__DIRECTIONS__.
The full set of entries has to be output exactly.

(Saved data entries)

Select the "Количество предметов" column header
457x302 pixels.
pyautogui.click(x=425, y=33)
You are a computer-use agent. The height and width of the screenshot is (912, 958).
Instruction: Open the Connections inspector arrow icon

__SOLUTION FOR THIS EXERCISE__.
Select the "Количество предметов" column header
457x302 pixels.
pyautogui.click(x=425, y=33)
You are a computer-use agent. The height and width of the screenshot is (912, 958).
Instruction: Open the Connections inspector arrow icon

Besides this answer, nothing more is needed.